が、その手からすっと包みが受け取られた。
「おにぎりはむしろ転がった方が運が良いだろ」
無表情だった顔が、ふっ、と綻ぶように笑った。柔らかくなったその表情に、思わず目を奪われる。心臓の鼓動が大きく跳ね上がった。一瞬遅れて彼の言葉の意味が脳に浸透してくる。彼が言っているのは昔話『おむすびころりん』のことだろう。その茶目っ気が意外で可愛らしくて、ぎゅっと胸を掴まれたような心地だ。思わず頬が緩む。
「これ、ありがと」
おにぎりを軽く持ち上げてみせた彼に、康介はふるふると頭を振った。
「ううん。こちらこそ、いろいろとありがとう」
「ん」
小さく顎を引いて頷いた彼は、そのままスタスタと歩いて行ってしまった。黒いコートに包まれたその後ろ姿を眺めながら、康介はぎゅっと手のひらを握りしめた。まだ胸のあたりはじんわりとあたたかい。さっきまで全身を支配していた緊張は、もうどこにも残っていなかった。
緊張がほどけたおかげか、試験の手応えは充分にあった。これまでの努力の成果をすべて解答用紙にぶつけられたように思う。康介は淀みなくシャーペンを動かしながら、ちらりと頭の隅であの黒髪の彼の顔を思い浮かべた。彼がいなかったら、失敗を引きずったままのボロボロの精神状態で試験に臨むことになっていたはずだ。改めて感謝をしつつ、どうか彼も充分に実力が発揮できますように、と祈る。
やがて最終科目の試験終了を告げるチャイムが鳴り、全教科の試験が終わった。
お疲れ様でした、と壇上で挨拶する先生の声を聞きながら、康介は試験会場内をぐるりと見回した。どこかにあの彼がいないか、生徒一人ひとりの顔に素早く目を走らせる。もう一度、話がしたい。きちんとお礼が言いたいし、顔を見て声が聞きたい。
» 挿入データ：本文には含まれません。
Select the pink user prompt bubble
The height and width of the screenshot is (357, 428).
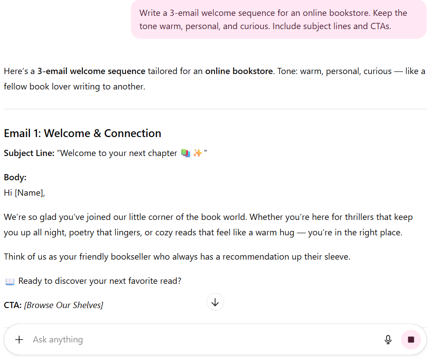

と、きょろきょろと首を動かすうちに、ひと際目を惹く端正な顔を見つけた。いた、あの彼だ。一番端の列の最後尾に座っている彼は、康介のいる席からは遠い。解散の号令の後、急いで荷物を片付けて彼のもとへと向かったけれど、彼のいた席はすでにもぬけの殻だった。まだ近くにいるかもしれない、とあたりを見回してみるものの、混み合う学生の流れの中にあの綺麗な後ろ姿は見つからない。康介はがっくりと肩を落とした。